***** EXCERPT *****

The reality is that a majority of patients who receive a depression diagnosis and subsequent prescription for an antidepressant do not, in fact, qualify. In one study, only 38.4 percent actually met the Diagnostic and Statistical Manual of Mental Disorders (DSM-5) criteria, and among older adults, that ratio was even lower. Only 14.3 percent of those aged 65 and older met the diagnostic criteria. According to the authors:

“Participants who did not meet the 12-month MDE criteria reported less distress and impairment in role functioning and used fewer services. A majority of both groups, however, were prescribed and used psychiatric medications.

Conclusion: Depression overdiagnosis and overtreatment is common in community settings in the USA. There is a need for improved targeting of diagnosis and treatments of depression and other mental disorders in these settings.”

What Role Might War Games Play?

Aside from antidepressants, another factor that gets ignored is the influence of shooting simulations, i.e., violent video games. How does the military train soldiers for war? Through simulations. With the proliferation of video games involving indiscriminate violence, should we really be surprised when this “training” is then put into practice?

As reported by World Bank Blogs, young men who experience violence “often struggle to reintegrate peacefully into their communities” when hostilities end. While American youth typically have little experience with real-world war, simulated war games do occupy much of their time and may over time color their everyday perceptions of life. As noted by Centrical, some of the top benefits of simulations training include:

  1. Allowing you to practice genuine real-life scenarios and responses
  2. Repetition of content, which boosts knowledge retention
  3. Personalization and diversification, so you can learn from your mistakes and evaluate your performance, thereby achieving a deeper level of learning

In short, violent mass shooter games are the perfect training platform for future mass shooters. Whereas a teenager without such exposure might not be very successful at carrying out a mass shooting due to inexperience with weapons and tactics, one who has spent many hours, years even, training in simulations could have knowledge akin to that of military personnel.

Add antidepressant side effects such as emotional blunting and loss of impulse control, and you have a perfect prescription for a mass casualty event.

*****

● STUDY QUESTIONS
A: According to the excerpt on antidepressants and violent video games, what percentage of people aged 65 and older met the diagnostic criteria in the study cited?
B: Render this sentence from the excerpt on antidepressants and violent video games in Spanish: "Aside from antidepressants, another factor that gets ignored is the influence of shooting simulations, i.e., violent video games."
C: Carry on the excerpt on antidepressants and violent video games from its final sentence, keeping its argument and style.

***** SUPPLIED MATERIAL *****

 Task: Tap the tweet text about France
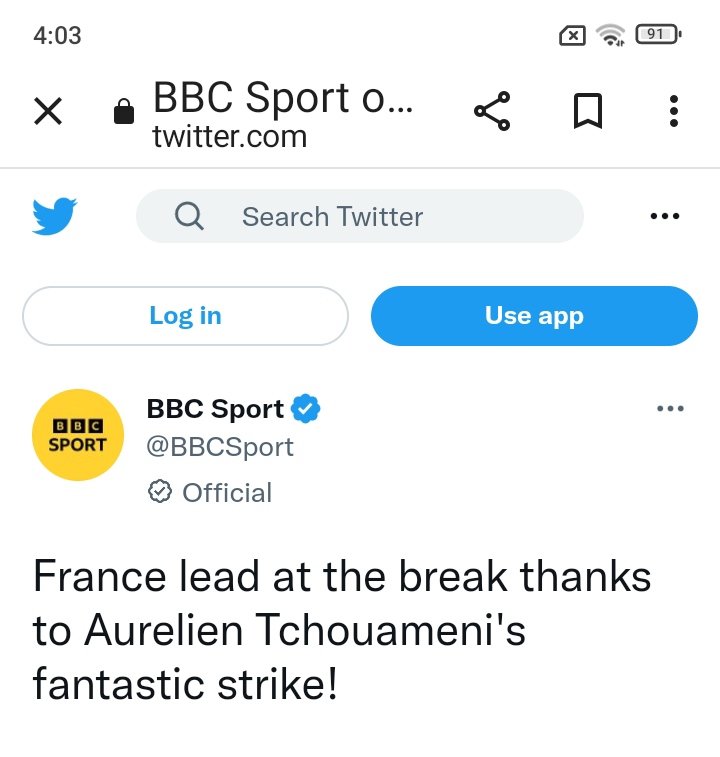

*****

● TASK RESULTS
A: 14.3 percent

B: Aparte de los antidepresivos, otro factor que se pasa por alto es la influencia de las simulaciones de disparos, es decir, los videojuegos violentos.

C:
On top of that, we, as a nation, also demonstrate the “righteousness” of war by engaging in them without end.When was the last time the U.S. was not at war someplace? It’s been ongoing for decades.

Even now, the United States insists on inserting itself into the dispute between Russia and Ukraine, and diplomacy isn’t the chosen conflict resolution tool. Sending weapons to Ukraine and calling for more violence against Russians are. Sen. Lindsey Graham has even called for the assassination of Russian President Vladimir Putin. Showing just how serious such a suggestion is, the White House had to publicly disavow it, stating Graham’s comment “is not the position of the U.S. government.”

Graham, meanwhile, does not appear to understand how his nonchalant call for murder might actually incite murder. In the wake of the Uvalde school shooting, he now wants to mobilize retired service members to enhance security at schools, and while that might be a good idea, how about also vowing never to call for the murder of political opponents? Don’t politicians understand that this could translate into some kid thinking it’s acceptable to murder THEIR perceived opponents?

As far as I can tell, mass shootings have far more to do with societal norms, dangerous medications, a lack of high-quality mental health services, and the normalization of violence through entertainment and in politics, than it does with gun laws per se.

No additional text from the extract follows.